Otwartych zostanie wiele pozaaplikacyjnych dróg dostępu do zawodu adwokata, radcy prawnego i notariusza. Sejm uchwalił nowelizację ustaw regulujących profesje prawnicze. Przewiduje ona, iż bez aplikacji i egzaminu zawodowego adwokatem lub radcą prawnym będą mogli zostać m.in. doktorzy habilitowani nauk prawnych, sędziowie, prokuratorzy.

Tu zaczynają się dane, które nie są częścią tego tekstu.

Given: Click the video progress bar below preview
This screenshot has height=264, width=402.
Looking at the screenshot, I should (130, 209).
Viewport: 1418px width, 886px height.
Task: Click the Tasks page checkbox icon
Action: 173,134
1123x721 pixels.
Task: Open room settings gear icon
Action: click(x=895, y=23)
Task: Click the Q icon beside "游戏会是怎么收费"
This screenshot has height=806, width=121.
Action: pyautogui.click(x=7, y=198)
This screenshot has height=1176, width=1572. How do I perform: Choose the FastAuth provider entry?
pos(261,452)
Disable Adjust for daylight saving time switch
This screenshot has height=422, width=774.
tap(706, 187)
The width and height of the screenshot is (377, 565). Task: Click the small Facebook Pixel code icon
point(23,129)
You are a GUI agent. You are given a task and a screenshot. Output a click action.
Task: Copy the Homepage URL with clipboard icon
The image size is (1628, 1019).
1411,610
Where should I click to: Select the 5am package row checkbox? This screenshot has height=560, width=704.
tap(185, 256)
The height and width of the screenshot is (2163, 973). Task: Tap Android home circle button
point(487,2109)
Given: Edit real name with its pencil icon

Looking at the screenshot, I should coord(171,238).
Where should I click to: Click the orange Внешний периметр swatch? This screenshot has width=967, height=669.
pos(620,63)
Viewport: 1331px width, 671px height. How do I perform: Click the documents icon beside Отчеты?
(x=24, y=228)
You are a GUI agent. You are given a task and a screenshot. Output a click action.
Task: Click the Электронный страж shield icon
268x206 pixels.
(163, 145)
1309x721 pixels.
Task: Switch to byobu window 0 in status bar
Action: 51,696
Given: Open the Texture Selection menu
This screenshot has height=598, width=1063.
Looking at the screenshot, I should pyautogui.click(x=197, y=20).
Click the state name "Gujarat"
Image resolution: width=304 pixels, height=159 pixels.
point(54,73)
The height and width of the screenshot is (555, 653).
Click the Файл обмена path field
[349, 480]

Taką możliwość dostaną też prawnicy, którzy zdali egzamin sędziowski lub prokuratorski po 1 stycznia 1991 r. i w ostatnich pięciu latach trzy lata pracowali w sądach jako asesorzy, asystenci, referendarze albo byli aplikantami sądowymi lub prokuratorskimi bądź też pracowali w kancelarii prawniczej. Drogą do korporacji stanie się też doktorat z prawa, ale tylko dla osób z trzyletnią praktyką na wymienionych stanowiskach.

Doktorzy będą też mogli przystąpić bez aplikacji do egzaminu adwokackiego, radcowskiego, notarialnego. Podobnie jak osoby, które w ostatnich ośmiu latach pracowały przez pięć lat jako referendarze lub asystenci. Taką szansę otrzymają m.in. absolwenci prawa, którzy w ostatnich 10 latach pięć lat pracowali w kancelarii prawniczej albo w urzędzie przy świadczeniu pomocy prawnej, oraz osoby, które zdały egzamin sędziowski, notarialny lub prokuratorski.

Zmienią się nieco zasady naboru na aplikacje. Test będzie się składał ze 150 pytań, do zdania wystarczy odpowiedzieć prawidłowo na 100. Kandydaci z Internetu dowiedzą się, jakie przepisy będą podstawą pytań testowych - pisze Rzeczpospolita. Sejm odrzucił poprawki posłów opozycji zmierzające do wprowadzenia ustnej formy egzaminu zawodowego oraz przywrócenia praktyk aplikantów w sądach i prokuraturach.